Dari Minim Kritikus ke Jalan Kritik Sastra

Jalan Kritik Sastra

Dalam buku kumpulan esai Afrizal Malna, Sesuatu Indonesia (2000), Afrizal Malna seperti berusaha memberi pandangan luas kepada generasi selanjutnya, dalam karya tersebut berhasil karena memberi tawaran kritik karya sastra yang baik, dan sekaligus kepada para pengarang sastra Indonesia mendedikasikan. Di bukunya terdapat kutipan yang diambil dari catatan Jakob Sumardjo misalnya, berpendapat terhadap 237 sastra Indonesia yang hidup sejak tahun 1920 hingga 1986, menghasilkan komposisi seperti ini: 49,3% terdiri dari penyair, 47,6% terdiri dari cerpenis, dan hanya 4% untuk kritikus. 

Karya sastra merupakan hasil proses kreatif manusia, semua manusia yang kreatif tentu berbeda dari segi cara hidupnya: untuk menghasilkan karya atau mencipta dunia sendiri. Sehingga punya cara sendiri untuk memberikan kontribusi dan berfungsi dalam hidupnya. Seorang penulis sastra akan mencipta karya sastra seperti novel, cerpen, esai, dan puisi. Akan tetapi, karya sastra memiliki berbagai genre dan jenis mengemas sastra yaitu; berbentuk realis, surealis, dan eksperimen. Dalam hal ini hanya perbedaan istilah secara harfiah.

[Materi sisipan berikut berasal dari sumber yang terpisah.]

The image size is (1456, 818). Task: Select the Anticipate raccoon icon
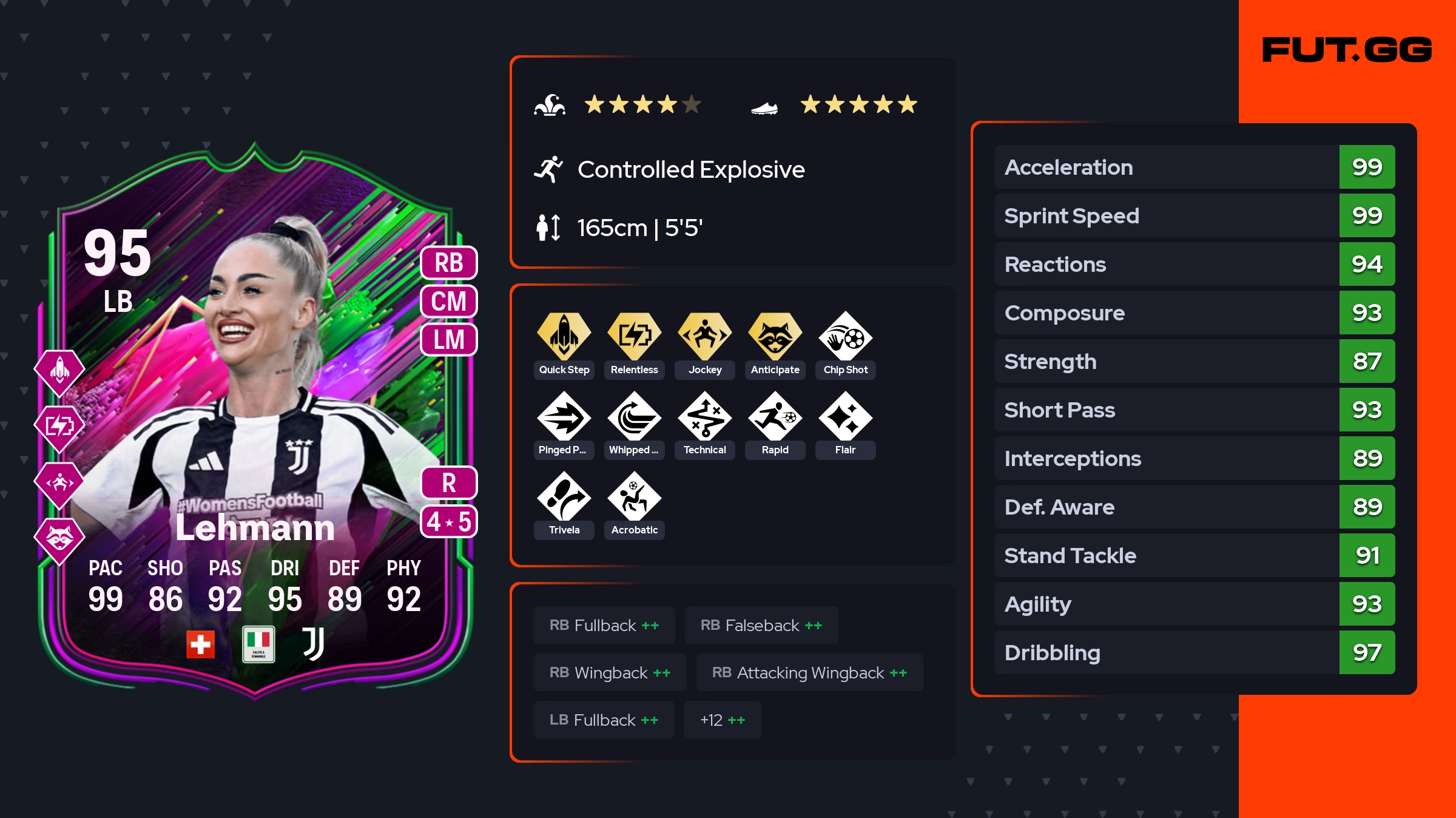click(x=775, y=336)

Namun ada dua jenis karya sastra berupa tulisan dan lisan. Agar karya sastra terus hidup dan berkembang, maka butuh kritikus.

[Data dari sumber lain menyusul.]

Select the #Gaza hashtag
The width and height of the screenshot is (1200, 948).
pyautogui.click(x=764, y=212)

Buku ditulis Yusri Fajar berjudul Jalan Kritik Sastra Aplikasi Teori Poskolonial hingga Ekokritik (Intrans 2020), Yusri mengingatkan pada tokoh paus sastra Indonesia yaitu, H.B. Jassin. Nama yang tak asing bagi jurusan sastra Indonesia, karya-karya esai tentang sastra selalu menjadi rekomendasi para pegiat sastra dan dosen. Terkhusus kepada ingin mendalami kritik sastra. Bahkan ada  dosen mewajibkan baca karya H.B Jassin.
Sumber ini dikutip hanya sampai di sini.